#### Task:
Each entry is to be given again precisely, and no picture may be carried over.

Stored items:
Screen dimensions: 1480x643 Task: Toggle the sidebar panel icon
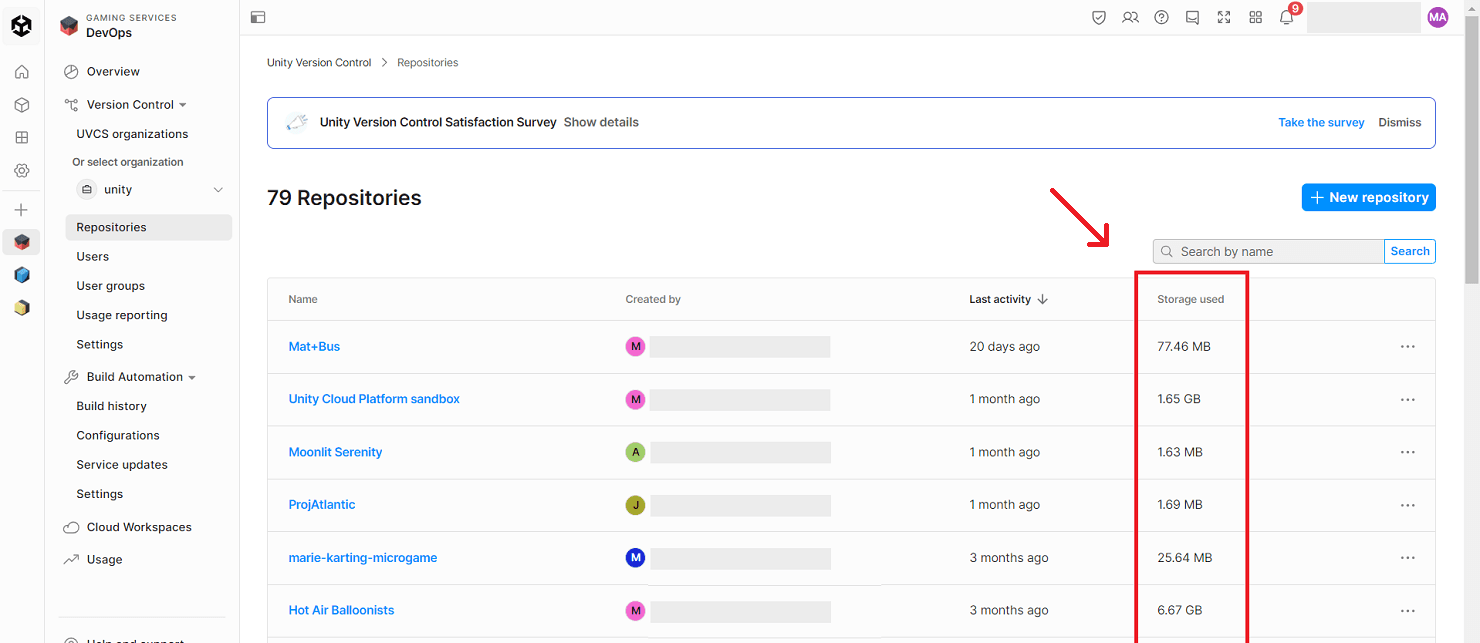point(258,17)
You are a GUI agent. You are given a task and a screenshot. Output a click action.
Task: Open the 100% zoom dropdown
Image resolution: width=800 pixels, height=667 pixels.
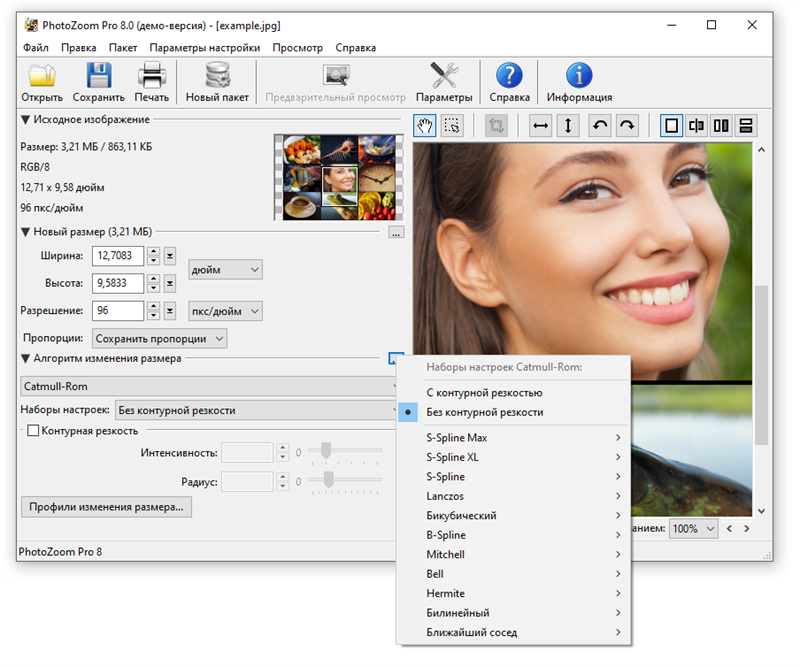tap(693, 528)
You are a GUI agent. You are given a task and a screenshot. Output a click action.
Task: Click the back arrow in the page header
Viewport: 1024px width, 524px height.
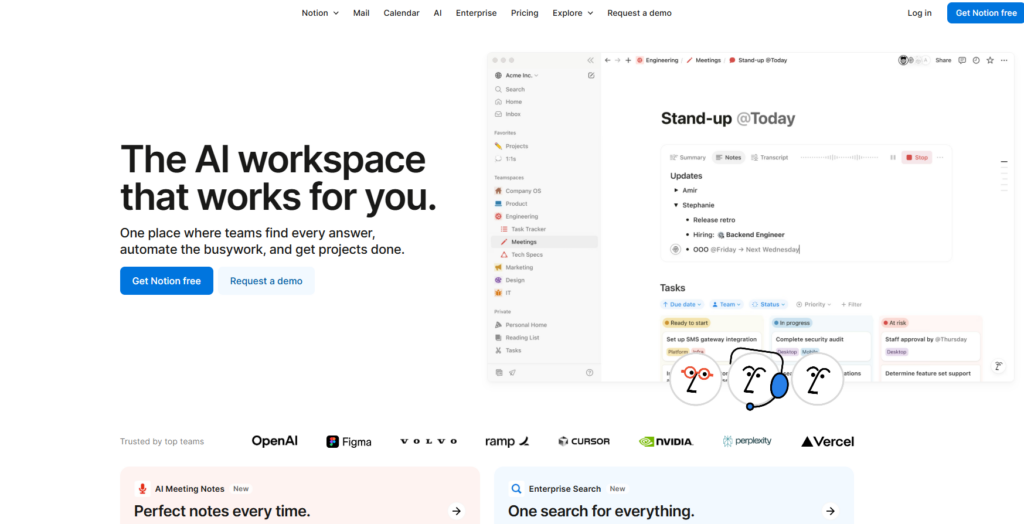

#### Solution to this exercise:
Screen dimensions: 1480x643 Task: Toggle the sidebar panel icon
point(258,17)
You are a GUI agent. You are given a task and a screenshot. Output a click action.
Task: Open the 100% zoom dropdown
Image resolution: width=800 pixels, height=667 pixels.
tap(693, 528)
You are a GUI agent. You are given a task and a screenshot. Output a click action.
Task: Click the back arrow in the page header
Viewport: 1024px width, 524px height.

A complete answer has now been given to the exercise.